Really, though, that’s about the only thing that’s interesting in this otherwise paint-by-numbers film that offers nothing new and nothing much that comes close to the unexpected. The thumping theme music is here, the flying bullets, the macho posturing, the stereotypic gay-in-power, mob boss, bad cops, and stooges, the stripper who’s “not easy,” and the obligatory skin shots from that pole dancer named Angela (Jackie Quinones).
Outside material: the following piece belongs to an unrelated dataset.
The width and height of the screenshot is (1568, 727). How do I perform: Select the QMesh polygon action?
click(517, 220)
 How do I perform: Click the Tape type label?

What makes the film interesting is also what makes the film silly. Cybill Shepherd and James Liao play a pair of psycho lovers who get turned on mostly when they capture a woman or a couple and take her/them back to their lake retreat, where they strip them down and play games that seem like a cross between a virtual reality music video and a Nazi scientist’s experiments. “Hard Luck” is rated R for violence, sexual content, language, and aberrant behavior—the latter because of these goofy fetishists. But the interesting thing is that just when Lucky thinks his life couldn’t take a turn for the worst, he and the pole dancer end up in an isolated cabin with a broken down car just like a couple of hapless teens in a slasher picture.
“Hard Luck” has the sheen of a low-budget film, with a kind of plasticity that coats everything and an over-reliance on gimmicks like colored lights and briefly sped-up sequences. There’s not much to say about it except that you’ve seen it before at least a hundred times, if it weren’t for that kinky crossover into another genre.
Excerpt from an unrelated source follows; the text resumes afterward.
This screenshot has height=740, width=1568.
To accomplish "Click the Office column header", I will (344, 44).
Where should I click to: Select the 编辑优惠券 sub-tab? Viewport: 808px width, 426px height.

How successful is the crossover? Well, I happen to think the intersection of two genres is the most interesting thing—no, check that, the only interesting thing—in the whole film. As an action film it’s not as suspenseful or action-packed as others, as a badass film there’s not nearly the cobra-deadly main guy, and as a convoluted mob caper picture it twists and turns less than your average set of small intestines. But it’s also not as clumsy or downright offensive as the worst of these films, and the double-genre thing will make it interesting for fans of either genre.
Video: It’s hard to rate the picture quality because Van Peebles uses more colored lights than a Christmas parade, which makes it difficult to determine whether he’s covering up the flaws in cheap film stock or deliberately going for an effect. At any rate, “Hard Luck” is presented in 2.35:1 anamorphic widescreen, and just as there are better pictures out there, there’s also better picture quality. Though this is mastered in High Definition, HD is only as good as the source material, and there’s plenty of grain, while in low-light shots there are noticeable ghosts. But that’s a different genre, isn’t it?
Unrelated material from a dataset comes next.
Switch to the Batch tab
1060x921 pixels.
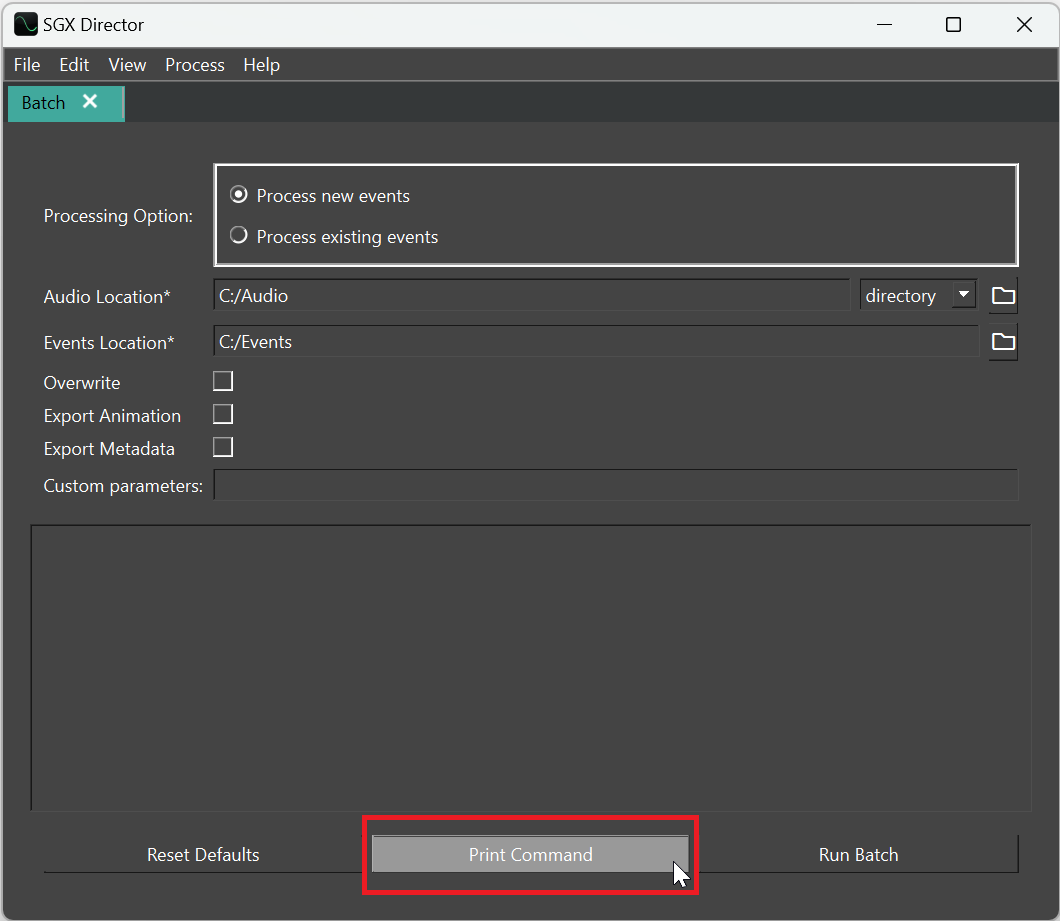(44, 103)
Audio: Audio options are English, Portuguese, or Spanish Dolby Digital 5.1, or (sorry, France) French Dolby Digital 2.0 Surround, which is much flatter sounding. The sound is decent, though heavy on the bass as you might expect from a film like this.
Extras: There are seven unspectacular deleted scenes along with a brief feature on Mario Van Peebles, who talks about the film as clips run. There’s no mention of why they shot in Providence, Rhode Island to make a film that has the look of L.A. in the beginning with a flight to Wisconsin lake country, which is what I wanted to know. Here too, Van Peebles covers the typical bases in an average feature.
Bottom Line: How do you transform an ultra-ordinary boy ‘n’ the hood flick into something more unique? You mix it with another genre—slasher movies. Good thing. It’s the only thing that makes “Hard Luck” interesting.